Antitrust violations are unlikely to be found if collaborating health plans seeking to raise the quality of health care can successfully confine their commercial (as opposed to their political) activities to developing and disseminating information that makes the competitive market (which depends fundamentally upon independent decision making by competing entities), work better and give greater weight to quality considerations in purchasing. Even though the law will continue to be vigilant against concerted action that interferes with the competitive process, there are many opportunities for useful collaboration by competing health plans. Although antitrust law has often been invoked by competitors injured by the circulation of information, modern courts are increasingly inclined to recognize that the Sherman Act was intended by Congress to protect "competition, not competitors."
A number of imperfections in the health care market could be addressed by collaborative action. Cooperation makes sense in several areas: when the science is compelling; when plans are common customers of a supplier as well as being competitors; and when adverse outcomes occur rarely, and competitors want to use scientific methods to help guide improvement.
The social purpose of health care may justify special treatment under antitrust laws. That is, it should be possible for competitors to cooperate where the common good justifies it. For example, appeals by multiple managed care organizations to office-based practices to implement commonly accepted standards of infection control can be simplified by collaboratively developed standards with which compliance is required.
Other opportunities for collaboration exist to promote public health and research. On the public health side, common immunization registries for public health and improved immunization status of health plan populations should be encouraged. From a research perspective the opportunity to collect the data on rare conditions or experimental treatment would serve the larger public good in addition to the individual needs of health plans.

Data for review ▸
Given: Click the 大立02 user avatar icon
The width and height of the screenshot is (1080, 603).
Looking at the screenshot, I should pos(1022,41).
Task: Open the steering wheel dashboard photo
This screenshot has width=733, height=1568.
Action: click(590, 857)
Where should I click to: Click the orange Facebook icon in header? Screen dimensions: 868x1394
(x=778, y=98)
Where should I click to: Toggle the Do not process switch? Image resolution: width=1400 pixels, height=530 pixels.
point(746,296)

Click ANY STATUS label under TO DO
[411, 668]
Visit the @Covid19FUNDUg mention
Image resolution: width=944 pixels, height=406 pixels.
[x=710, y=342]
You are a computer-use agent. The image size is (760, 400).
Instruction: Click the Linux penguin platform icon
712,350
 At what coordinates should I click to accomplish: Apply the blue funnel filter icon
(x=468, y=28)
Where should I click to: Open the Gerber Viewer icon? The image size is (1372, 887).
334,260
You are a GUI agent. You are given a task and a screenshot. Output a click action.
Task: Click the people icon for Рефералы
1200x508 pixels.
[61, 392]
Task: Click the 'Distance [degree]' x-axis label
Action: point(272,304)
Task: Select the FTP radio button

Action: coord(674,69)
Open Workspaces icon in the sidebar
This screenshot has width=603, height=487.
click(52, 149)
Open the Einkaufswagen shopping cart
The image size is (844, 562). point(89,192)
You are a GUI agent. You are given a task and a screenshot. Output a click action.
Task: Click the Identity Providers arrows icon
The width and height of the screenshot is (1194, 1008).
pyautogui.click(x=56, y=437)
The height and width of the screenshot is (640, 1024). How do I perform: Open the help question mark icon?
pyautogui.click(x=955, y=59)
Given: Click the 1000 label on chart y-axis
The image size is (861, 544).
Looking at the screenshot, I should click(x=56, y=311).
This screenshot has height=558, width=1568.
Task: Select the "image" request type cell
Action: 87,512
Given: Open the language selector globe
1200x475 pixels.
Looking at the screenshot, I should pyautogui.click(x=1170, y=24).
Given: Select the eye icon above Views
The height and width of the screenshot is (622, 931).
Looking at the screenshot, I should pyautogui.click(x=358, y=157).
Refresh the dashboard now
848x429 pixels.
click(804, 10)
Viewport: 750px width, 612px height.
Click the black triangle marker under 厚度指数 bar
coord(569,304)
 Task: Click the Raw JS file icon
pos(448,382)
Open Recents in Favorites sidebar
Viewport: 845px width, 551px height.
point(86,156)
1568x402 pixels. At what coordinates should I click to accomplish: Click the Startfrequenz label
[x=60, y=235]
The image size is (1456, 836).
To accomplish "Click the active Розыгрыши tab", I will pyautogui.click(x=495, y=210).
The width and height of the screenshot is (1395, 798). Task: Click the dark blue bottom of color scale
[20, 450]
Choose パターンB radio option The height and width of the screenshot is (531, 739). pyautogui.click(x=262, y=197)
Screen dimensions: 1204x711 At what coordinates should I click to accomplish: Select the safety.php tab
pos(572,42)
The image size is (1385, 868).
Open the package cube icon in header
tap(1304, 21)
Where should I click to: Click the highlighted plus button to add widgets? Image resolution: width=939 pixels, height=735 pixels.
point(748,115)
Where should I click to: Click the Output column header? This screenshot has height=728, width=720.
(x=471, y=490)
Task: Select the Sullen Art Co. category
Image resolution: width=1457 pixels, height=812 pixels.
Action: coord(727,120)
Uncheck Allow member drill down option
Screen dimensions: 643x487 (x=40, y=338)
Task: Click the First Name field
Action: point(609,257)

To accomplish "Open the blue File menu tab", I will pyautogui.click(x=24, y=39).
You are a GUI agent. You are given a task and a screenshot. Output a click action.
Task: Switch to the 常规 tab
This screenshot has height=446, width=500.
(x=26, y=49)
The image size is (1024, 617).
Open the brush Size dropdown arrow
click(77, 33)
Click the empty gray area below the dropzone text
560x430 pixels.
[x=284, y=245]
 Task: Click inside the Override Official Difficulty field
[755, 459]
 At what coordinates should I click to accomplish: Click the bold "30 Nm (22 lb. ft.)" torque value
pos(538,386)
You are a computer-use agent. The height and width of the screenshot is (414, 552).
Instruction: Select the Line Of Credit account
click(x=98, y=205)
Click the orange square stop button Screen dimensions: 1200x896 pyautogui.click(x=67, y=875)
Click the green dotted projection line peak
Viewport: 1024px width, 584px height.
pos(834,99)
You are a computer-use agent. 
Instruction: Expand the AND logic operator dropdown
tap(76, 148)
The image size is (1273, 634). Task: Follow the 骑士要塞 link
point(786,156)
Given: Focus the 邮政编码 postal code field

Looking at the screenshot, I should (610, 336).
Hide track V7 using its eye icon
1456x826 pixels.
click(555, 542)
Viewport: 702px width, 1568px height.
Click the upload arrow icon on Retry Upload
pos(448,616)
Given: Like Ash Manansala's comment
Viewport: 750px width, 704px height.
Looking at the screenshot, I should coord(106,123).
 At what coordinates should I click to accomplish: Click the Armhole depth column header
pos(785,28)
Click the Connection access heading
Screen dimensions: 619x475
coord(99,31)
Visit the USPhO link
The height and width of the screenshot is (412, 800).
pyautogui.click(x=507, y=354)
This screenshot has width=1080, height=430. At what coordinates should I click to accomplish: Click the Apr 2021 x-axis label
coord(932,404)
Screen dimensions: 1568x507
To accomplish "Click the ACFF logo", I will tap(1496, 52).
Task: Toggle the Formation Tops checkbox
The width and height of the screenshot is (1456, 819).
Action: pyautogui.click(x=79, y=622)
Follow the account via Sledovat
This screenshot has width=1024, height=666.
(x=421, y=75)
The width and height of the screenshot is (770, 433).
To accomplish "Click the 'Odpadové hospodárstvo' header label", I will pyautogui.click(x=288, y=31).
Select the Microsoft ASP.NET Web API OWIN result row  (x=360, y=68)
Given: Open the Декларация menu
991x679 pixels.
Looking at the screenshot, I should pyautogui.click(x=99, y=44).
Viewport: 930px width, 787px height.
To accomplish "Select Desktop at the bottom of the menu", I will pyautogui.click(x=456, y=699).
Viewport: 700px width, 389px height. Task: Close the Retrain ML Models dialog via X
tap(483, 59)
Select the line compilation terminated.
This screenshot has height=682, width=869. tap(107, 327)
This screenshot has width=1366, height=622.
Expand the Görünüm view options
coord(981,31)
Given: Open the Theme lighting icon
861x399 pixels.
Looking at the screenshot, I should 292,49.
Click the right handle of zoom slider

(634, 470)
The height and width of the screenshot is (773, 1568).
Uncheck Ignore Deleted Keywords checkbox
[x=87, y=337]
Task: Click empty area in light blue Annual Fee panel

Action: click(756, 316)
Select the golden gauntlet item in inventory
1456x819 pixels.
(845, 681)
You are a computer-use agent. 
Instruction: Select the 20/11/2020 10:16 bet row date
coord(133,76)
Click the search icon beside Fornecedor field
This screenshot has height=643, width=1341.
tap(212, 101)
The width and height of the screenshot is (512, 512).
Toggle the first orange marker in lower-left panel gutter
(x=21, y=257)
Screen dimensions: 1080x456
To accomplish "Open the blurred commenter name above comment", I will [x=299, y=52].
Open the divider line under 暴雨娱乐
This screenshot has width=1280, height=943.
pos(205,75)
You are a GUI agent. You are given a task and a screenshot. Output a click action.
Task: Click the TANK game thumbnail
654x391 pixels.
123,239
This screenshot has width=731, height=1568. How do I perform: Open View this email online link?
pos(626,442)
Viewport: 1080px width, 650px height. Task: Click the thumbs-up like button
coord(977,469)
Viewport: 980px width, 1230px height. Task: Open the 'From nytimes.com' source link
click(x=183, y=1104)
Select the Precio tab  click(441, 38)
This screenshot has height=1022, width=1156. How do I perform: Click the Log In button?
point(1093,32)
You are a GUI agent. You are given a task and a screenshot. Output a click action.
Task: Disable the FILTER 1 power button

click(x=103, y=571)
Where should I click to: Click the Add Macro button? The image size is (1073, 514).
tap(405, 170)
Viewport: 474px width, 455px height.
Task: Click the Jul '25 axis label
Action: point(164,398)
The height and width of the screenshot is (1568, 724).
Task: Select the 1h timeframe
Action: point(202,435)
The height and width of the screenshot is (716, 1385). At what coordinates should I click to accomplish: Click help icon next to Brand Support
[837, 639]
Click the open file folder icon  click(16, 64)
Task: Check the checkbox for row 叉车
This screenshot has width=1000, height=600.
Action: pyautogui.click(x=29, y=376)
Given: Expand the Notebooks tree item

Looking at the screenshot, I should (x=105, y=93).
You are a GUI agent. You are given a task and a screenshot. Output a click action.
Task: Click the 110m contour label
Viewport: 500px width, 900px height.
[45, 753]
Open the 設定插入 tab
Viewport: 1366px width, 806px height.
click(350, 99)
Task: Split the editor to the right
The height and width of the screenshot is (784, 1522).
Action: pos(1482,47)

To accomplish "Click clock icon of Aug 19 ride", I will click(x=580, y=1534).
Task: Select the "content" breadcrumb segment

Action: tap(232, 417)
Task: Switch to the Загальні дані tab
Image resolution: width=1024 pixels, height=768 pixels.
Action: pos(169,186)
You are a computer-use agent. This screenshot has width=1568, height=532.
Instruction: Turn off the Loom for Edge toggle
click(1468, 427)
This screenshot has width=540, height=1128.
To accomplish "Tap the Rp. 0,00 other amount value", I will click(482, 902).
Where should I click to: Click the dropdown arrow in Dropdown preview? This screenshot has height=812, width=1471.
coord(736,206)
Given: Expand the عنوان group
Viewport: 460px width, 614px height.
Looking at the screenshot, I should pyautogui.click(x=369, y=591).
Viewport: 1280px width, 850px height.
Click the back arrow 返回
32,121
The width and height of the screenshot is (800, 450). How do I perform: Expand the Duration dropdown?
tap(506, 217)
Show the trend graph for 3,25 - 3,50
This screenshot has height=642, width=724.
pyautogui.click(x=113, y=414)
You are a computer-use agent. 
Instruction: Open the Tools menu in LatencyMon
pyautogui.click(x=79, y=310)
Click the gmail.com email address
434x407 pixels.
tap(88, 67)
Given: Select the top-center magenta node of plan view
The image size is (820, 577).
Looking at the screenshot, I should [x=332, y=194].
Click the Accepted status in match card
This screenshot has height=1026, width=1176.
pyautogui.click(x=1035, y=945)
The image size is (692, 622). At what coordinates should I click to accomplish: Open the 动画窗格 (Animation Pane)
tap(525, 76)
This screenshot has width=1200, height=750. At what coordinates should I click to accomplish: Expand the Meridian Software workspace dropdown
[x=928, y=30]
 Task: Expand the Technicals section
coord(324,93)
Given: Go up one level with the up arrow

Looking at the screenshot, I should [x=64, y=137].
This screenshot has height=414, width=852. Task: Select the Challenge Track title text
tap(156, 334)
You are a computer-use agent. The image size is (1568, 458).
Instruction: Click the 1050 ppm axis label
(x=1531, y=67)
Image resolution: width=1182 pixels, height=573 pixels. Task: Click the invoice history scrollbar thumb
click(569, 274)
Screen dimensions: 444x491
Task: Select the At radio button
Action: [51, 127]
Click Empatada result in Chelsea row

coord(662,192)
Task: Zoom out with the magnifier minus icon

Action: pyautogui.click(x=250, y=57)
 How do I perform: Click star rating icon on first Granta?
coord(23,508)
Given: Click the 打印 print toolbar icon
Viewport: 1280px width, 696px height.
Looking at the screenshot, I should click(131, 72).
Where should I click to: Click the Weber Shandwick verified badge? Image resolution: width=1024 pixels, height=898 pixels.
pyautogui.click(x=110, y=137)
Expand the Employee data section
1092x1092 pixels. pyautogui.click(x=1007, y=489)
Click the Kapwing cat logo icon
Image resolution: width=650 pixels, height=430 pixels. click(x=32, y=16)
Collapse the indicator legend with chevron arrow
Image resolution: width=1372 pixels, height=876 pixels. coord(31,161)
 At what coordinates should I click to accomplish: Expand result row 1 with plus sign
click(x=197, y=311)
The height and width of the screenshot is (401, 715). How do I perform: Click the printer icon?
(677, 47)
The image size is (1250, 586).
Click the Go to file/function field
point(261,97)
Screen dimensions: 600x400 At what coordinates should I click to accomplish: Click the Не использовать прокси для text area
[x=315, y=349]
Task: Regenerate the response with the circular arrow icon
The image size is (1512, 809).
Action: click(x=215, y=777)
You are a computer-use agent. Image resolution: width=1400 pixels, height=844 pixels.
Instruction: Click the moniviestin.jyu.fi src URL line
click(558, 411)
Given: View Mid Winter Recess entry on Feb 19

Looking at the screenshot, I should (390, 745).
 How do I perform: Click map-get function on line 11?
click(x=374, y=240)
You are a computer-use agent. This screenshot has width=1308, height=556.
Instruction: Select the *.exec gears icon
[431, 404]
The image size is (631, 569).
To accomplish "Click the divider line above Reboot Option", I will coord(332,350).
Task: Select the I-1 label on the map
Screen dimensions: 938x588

Required work ▸
Do these statements agree with the passage on antitrust and health plan collaboration: (a) competitors harmed by the circulation of information have often invoked antitrust law; (b) cooperation makes sense when adverse outcomes occur frequently; (c) common immunization registries should be discouraged? Answer yes or no for each, quoting the deciding words of the passage. The rows aren't needed for this.

Solution ▸
(a) Yes: "antitrust law has often been invoked by competitors injured by the circulation of information"
(b) No: "when adverse outcomes occur rarely"
(c) No: "common immunization registries for public health and improved immunization status of health plan populations should be encouraged"